▸ Instruction
Swap "New York" for "Boston" in the lines starting at the one containing "at (832, 450)." and ending at the one containing "center [1199, 397].", and leave everything else in those lines unchanged.

[Saved data entries]
§ §

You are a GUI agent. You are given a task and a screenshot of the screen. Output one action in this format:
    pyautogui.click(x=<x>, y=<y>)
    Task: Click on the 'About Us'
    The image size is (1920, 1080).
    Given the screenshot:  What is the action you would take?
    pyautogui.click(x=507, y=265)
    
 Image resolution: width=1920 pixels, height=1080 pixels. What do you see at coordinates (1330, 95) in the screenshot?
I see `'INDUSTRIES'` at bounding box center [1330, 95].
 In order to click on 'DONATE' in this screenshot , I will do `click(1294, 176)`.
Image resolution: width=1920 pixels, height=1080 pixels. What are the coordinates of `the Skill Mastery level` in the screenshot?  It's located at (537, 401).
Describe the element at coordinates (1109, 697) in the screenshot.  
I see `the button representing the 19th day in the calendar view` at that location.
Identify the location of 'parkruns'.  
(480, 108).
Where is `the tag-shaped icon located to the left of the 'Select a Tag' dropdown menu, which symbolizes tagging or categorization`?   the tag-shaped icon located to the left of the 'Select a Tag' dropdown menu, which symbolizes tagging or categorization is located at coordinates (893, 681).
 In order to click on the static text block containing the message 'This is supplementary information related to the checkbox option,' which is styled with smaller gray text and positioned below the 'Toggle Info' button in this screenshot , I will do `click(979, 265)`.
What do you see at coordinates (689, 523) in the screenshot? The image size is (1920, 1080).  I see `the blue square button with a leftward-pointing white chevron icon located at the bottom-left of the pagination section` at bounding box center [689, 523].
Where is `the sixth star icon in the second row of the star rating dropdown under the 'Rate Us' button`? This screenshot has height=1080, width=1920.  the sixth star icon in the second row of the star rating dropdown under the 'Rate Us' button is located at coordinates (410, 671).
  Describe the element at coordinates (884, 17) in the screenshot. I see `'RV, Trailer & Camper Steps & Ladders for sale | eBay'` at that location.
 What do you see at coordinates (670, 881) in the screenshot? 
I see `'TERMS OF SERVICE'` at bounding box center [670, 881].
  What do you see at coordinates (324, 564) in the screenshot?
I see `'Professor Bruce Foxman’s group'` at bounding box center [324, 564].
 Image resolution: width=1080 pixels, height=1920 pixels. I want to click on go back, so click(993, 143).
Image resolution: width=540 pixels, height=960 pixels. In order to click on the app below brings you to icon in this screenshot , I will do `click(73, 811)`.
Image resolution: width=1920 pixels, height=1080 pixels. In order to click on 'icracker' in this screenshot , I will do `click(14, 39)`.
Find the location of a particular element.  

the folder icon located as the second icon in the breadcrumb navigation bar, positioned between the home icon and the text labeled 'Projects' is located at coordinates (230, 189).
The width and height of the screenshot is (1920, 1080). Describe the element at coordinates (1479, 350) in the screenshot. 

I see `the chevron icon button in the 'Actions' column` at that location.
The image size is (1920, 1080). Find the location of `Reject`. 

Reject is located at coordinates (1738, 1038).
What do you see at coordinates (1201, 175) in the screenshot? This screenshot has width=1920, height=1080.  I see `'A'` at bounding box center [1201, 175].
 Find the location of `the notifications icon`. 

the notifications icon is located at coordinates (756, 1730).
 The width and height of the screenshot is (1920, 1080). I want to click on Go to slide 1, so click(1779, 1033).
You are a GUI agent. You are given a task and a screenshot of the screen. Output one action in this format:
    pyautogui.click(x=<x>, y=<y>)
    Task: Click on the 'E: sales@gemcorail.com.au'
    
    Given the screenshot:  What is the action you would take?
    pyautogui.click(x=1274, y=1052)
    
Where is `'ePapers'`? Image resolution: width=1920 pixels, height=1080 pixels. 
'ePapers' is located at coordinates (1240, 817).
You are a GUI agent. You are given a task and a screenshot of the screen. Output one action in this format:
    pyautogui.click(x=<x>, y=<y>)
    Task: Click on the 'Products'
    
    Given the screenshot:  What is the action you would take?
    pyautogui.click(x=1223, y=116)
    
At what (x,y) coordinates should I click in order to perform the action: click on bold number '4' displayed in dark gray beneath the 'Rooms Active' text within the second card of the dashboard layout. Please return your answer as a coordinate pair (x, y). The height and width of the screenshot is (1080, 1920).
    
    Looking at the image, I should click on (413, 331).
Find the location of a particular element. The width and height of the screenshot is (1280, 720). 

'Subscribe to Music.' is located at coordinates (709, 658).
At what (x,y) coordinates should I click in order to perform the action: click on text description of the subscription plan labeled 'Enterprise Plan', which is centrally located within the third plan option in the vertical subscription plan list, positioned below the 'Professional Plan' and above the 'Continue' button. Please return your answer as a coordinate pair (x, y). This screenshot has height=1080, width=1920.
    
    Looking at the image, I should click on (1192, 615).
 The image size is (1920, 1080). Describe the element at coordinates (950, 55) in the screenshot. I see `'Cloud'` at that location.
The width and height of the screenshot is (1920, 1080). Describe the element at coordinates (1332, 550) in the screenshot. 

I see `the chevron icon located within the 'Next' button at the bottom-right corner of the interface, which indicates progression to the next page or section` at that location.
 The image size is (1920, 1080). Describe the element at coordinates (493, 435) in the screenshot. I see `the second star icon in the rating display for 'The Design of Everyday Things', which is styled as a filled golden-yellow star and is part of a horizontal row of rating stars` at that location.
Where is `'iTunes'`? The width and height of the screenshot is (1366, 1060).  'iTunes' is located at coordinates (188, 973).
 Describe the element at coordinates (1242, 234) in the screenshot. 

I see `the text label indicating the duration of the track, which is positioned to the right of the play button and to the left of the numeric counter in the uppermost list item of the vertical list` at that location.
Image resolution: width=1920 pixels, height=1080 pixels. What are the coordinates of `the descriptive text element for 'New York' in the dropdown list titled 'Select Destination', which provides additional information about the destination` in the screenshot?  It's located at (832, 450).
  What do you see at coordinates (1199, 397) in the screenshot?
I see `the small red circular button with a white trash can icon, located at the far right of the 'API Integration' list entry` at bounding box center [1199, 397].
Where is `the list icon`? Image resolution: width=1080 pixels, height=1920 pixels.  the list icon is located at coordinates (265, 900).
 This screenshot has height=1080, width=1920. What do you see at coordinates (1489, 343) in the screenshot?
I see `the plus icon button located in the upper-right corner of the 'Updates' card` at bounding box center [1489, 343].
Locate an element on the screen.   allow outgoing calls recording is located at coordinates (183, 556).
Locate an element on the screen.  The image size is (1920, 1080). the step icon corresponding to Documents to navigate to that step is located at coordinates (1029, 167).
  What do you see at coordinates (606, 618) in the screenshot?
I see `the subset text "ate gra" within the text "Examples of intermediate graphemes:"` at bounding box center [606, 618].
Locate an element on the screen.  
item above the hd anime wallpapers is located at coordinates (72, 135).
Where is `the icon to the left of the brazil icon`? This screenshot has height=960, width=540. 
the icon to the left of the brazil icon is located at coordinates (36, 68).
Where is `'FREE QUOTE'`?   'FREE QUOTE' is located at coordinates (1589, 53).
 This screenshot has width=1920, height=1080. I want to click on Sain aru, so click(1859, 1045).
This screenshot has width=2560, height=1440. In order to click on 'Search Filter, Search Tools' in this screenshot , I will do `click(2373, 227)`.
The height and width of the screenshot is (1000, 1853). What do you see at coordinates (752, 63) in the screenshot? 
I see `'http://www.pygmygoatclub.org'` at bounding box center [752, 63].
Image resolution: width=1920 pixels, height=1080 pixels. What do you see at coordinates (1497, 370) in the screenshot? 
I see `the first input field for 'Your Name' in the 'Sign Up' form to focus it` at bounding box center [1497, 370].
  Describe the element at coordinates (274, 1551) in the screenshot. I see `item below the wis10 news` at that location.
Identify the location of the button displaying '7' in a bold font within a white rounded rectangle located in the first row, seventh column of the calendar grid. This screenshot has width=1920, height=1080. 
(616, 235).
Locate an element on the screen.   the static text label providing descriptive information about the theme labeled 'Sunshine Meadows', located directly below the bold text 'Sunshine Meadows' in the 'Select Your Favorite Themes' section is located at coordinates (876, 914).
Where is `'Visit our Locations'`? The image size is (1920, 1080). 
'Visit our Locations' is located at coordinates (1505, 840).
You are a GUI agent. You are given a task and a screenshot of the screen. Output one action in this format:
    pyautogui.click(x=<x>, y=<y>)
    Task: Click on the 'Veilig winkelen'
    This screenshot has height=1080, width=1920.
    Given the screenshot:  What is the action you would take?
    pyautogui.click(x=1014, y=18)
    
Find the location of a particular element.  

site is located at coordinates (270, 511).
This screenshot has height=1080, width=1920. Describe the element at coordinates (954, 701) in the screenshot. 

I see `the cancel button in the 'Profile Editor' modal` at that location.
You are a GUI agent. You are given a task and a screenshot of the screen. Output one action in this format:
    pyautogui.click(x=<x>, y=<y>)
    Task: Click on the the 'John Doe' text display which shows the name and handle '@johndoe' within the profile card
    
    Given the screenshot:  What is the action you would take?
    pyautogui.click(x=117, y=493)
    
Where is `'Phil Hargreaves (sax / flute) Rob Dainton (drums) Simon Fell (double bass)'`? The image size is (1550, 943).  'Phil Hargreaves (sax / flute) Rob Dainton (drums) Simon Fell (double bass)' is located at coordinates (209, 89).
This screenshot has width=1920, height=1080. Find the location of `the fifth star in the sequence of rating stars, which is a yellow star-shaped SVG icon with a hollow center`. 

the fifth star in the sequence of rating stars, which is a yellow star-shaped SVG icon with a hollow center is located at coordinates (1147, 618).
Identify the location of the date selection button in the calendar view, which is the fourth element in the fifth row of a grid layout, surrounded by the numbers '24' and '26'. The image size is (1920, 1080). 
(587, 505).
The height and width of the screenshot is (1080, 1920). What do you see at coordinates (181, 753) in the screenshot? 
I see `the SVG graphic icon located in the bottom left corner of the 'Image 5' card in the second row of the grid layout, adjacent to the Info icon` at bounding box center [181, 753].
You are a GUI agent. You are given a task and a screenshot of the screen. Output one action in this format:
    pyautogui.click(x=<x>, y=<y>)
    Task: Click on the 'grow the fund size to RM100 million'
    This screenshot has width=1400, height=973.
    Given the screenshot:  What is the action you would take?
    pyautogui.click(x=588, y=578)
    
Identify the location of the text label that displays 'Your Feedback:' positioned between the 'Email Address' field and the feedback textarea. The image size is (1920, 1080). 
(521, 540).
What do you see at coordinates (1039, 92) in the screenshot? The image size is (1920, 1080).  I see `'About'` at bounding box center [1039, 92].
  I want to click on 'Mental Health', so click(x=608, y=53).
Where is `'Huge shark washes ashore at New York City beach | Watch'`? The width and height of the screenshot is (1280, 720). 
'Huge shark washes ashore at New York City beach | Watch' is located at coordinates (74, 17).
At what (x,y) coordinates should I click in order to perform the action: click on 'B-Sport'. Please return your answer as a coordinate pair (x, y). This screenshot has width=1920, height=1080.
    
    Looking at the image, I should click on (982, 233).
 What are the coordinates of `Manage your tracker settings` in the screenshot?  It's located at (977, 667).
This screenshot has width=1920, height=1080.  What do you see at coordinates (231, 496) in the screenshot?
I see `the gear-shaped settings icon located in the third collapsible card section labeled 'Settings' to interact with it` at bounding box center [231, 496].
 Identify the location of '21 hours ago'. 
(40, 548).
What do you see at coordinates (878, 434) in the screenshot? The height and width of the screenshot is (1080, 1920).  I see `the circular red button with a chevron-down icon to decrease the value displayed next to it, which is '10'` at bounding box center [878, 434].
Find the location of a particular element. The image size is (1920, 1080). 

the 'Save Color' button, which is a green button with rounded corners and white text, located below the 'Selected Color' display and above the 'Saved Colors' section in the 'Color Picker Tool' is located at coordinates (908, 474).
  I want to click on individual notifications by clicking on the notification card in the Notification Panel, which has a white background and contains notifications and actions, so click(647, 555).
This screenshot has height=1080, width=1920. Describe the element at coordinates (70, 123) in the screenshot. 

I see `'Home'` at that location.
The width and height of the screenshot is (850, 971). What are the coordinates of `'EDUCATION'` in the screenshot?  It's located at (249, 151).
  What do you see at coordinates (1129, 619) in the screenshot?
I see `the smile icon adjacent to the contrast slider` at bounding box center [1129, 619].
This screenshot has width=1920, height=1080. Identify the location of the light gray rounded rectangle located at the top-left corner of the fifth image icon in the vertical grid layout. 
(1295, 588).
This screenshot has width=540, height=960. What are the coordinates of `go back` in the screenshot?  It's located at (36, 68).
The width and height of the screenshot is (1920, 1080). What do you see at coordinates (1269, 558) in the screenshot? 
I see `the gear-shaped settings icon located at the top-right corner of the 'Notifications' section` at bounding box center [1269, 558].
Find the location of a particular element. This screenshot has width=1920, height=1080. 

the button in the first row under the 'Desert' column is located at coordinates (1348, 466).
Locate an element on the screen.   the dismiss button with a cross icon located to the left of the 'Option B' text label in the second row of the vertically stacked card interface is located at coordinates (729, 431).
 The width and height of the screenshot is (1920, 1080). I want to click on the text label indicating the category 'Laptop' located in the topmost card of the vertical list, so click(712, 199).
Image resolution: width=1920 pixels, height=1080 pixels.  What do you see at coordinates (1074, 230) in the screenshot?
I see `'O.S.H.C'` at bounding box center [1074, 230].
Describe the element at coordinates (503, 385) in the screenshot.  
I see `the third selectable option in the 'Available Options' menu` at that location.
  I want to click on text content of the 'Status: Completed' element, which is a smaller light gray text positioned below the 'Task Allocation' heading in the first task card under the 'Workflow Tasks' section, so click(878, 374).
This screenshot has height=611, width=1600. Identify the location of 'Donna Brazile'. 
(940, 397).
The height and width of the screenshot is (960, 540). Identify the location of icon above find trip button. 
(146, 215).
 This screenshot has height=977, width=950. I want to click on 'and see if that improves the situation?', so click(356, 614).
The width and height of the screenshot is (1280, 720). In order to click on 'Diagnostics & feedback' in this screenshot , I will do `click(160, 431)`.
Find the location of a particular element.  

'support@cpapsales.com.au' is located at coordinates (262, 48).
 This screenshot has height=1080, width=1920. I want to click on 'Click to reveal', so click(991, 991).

§ §

▸ Output
Image resolution: width=1920 pixels, height=1080 pixels. What are the coordinates of `the descriptive text element for 'Boston' in the dropdown list titled 'Select Destination', which provides additional information about the destination` in the screenshot?  It's located at (832, 450).
  What do you see at coordinates (1199, 397) in the screenshot?
I see `the small red circular button with a white trash can icon, located at the far right of the 'API Integration' list entry` at bounding box center [1199, 397].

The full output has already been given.